### Tâche demandée A
D'après l'extrait sur l'article 62 de la loi du 28 décembre 1983, en quoi cette disposition est-elle contraire aux articles 10 et 11 de la Constitution ? Répondez en une à trois phrases.

B.6. Il résulte de ce qui précède que l'article 62, alinéa 3, de la loi du 28 décembre 1983, en ce qu'il prive d'intérêts moratoires sur le remboursement des versements provisionnels pour la cotisation spéciale de sécurité sociale le contribuable qui a effectué un versement après la réception d'un avertissement-extrait de rôle évaluant le montant net de ses revenus imposables à plus de trois millions mais dont le revenu se révèle inférieur à ce montant à l'issue de la procédure de réclamation fiscale, n'est pas compatible avec les articles 10 et 11 de la Constitution.
Par ces motifs, la Cour dit pour droit : L'article 62, alinéa 3, de la loi du 28 décembre 1983 portant des dispositions fiscales et budgétaires viole les articles 10 et 11 de la Constitution en ce qu'il n'accorde pas d'intérêts moratoires sur les sommes remboursées aux personnes qui, ayant reçu un avertissement-extrait de rôle évaluant le montant net de leur revenu imposable à plus de trois millions de francs, procèdent à un versement provisionnel, mais dont le revenu se révèle, après clôture de la procédure de réclamation, inférieur à trois millions de francs.

### Entrées de texte et de pointage d'éléments
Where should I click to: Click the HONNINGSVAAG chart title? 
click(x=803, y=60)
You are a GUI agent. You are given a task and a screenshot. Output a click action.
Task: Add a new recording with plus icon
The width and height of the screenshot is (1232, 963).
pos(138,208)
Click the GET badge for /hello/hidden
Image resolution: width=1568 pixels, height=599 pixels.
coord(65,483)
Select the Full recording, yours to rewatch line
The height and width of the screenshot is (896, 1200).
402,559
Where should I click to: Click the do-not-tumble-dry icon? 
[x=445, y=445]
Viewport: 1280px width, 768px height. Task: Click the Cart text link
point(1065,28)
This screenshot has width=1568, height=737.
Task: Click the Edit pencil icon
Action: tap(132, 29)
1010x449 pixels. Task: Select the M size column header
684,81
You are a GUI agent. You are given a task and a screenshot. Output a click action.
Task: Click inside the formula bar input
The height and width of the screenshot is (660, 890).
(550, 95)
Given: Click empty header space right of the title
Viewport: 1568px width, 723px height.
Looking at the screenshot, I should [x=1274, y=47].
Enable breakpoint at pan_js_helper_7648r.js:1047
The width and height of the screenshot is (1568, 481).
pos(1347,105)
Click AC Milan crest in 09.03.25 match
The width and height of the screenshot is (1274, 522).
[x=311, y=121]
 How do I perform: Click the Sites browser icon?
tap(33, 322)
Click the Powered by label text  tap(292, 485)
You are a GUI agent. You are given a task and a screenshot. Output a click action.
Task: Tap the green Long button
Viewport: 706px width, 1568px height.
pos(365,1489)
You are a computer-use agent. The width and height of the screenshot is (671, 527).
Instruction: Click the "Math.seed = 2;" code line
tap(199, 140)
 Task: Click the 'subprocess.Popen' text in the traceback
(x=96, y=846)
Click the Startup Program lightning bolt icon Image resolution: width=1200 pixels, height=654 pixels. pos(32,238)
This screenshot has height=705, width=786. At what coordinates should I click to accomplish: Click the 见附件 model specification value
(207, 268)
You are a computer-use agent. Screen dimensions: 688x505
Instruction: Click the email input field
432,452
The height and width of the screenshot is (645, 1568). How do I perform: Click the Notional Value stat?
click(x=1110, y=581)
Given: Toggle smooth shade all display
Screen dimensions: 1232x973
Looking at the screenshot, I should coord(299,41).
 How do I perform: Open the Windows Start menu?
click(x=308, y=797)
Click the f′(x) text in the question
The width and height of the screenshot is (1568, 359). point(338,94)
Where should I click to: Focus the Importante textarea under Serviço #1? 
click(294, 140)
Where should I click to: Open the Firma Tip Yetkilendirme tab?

### Tâche demandée B
Dans les entrées, recopiez les lignes en commençant par celle qui contient « How do I perform: Open » et en terminant à la fin des entrées. Remplacez partout « Where should I click to » par « Where do I click to » sans rien modifier d'autre.

### Bonne réponse A
L'article 62, alinéa 3, n'accorde pas d'intérêts moratoires sur le remboursement des versements provisionnels pour la cotisation spéciale de sécurité sociale à certains contribuables. Il s'agit de ceux qui ont fait un versement après avoir reçu un avertissement-extrait de rôle évaluant leur revenu imposable net à plus de trois millions de francs. Leur revenu se révèle pourtant inférieur à ce montant à l'issue de la procédure de réclamation.

### Bonne réponse B
 How do I perform: Open the Windows Start menu?
click(x=308, y=797)
Click the f′(x) text in the question
The width and height of the screenshot is (1568, 359). point(338,94)
Where do I click to: Focus the Importante textarea under Serviço #1? 
click(294, 140)
Where do I click to: Open the Firma Tip Yetkilendirme tab?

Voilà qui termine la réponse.